Goddamnit I hate your level headedness
Come home. Im drunk and cutting my own hair. This is bad, i need you.
So bad news they put a private property sign on the tiger.
Until they install cameras or armed security i'll ride the fuck out of that jungle cat.
She's hidden vodka up her skirt and is riding a parking meter. Things can only get better
I wouldn't take my shot so you poured it on my face. Twice.
It got to the point that I had to make flashcards with their name on the front and dick pics on the back.
The last good decent convo we has was when I was trying to convince you to let me watch you pee.

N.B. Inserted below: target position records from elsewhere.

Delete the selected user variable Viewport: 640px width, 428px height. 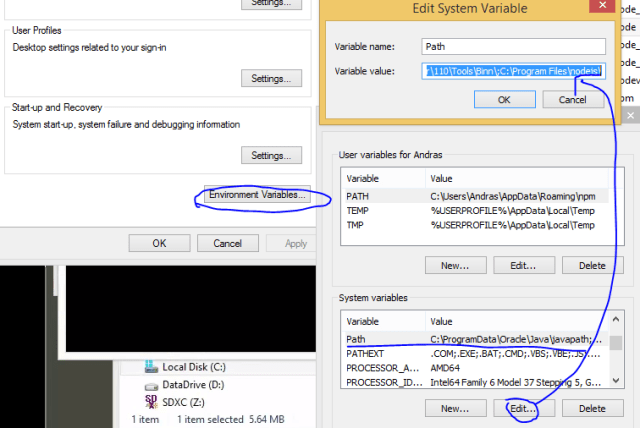coord(592,265)
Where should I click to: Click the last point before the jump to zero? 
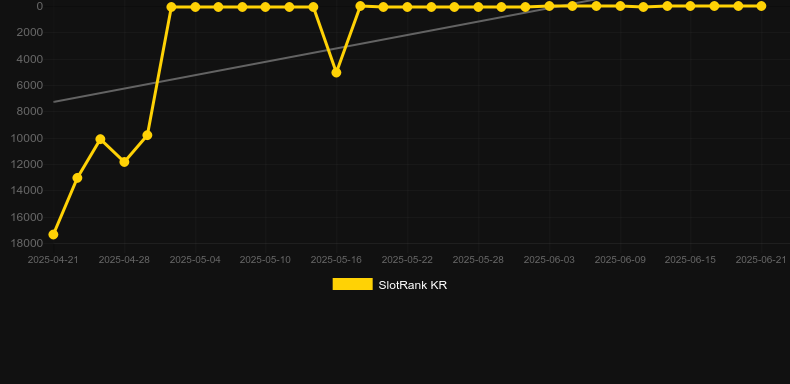(147, 135)
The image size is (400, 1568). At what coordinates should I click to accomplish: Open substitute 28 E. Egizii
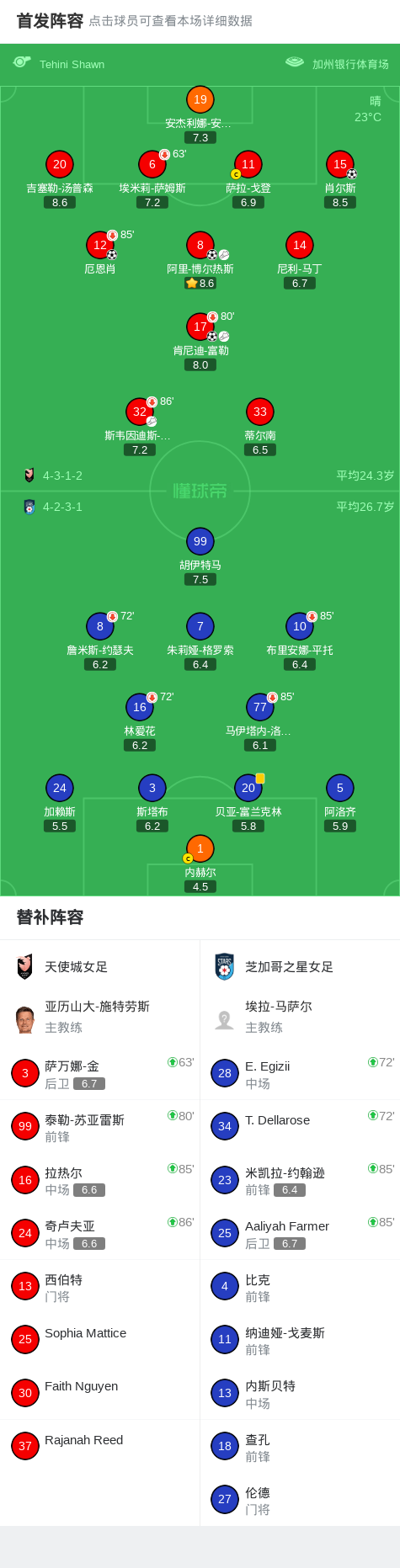225,1073

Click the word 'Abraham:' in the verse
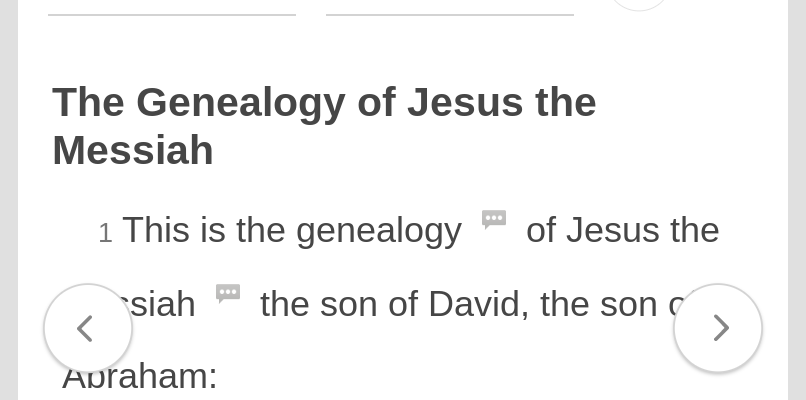140,376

Woke up with a full plate of KFC next to my face. I didn't really question it.
you had acid sex with the barista. why is my bucket list your tuesday?
Did your surprise acid trip turn out well?

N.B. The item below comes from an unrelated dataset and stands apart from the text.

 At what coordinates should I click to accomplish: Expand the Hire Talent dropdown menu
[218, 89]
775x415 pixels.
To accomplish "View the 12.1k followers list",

Are you awake? I feel like I need to confess my sins to someone not on this side of the country.
The bottle brush for the bong worked really well to clean the brownies out of the waffle maker.

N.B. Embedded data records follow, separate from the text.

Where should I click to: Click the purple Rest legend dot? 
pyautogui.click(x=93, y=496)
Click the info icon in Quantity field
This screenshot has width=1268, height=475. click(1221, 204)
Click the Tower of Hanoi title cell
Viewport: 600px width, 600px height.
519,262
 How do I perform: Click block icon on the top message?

Do him. As soon as possible and as often as possible. That's what Oprah would say
Last night you dunked donut holes in spinach dip, ate it, threw up, and continued eating. I cant keep up with your drunk eating skills.
I was wondering where the donuts went.
Just went to Meijer. Purchased furnace filters, fishing line, red lipstick and pregnancy test. And if my purchase alone wasn't classy enough, I took the pregnancy test in the Meijer bathroom because Im on my way to the bar and wanted to know if that was a good idea or not. Cheers to no babies!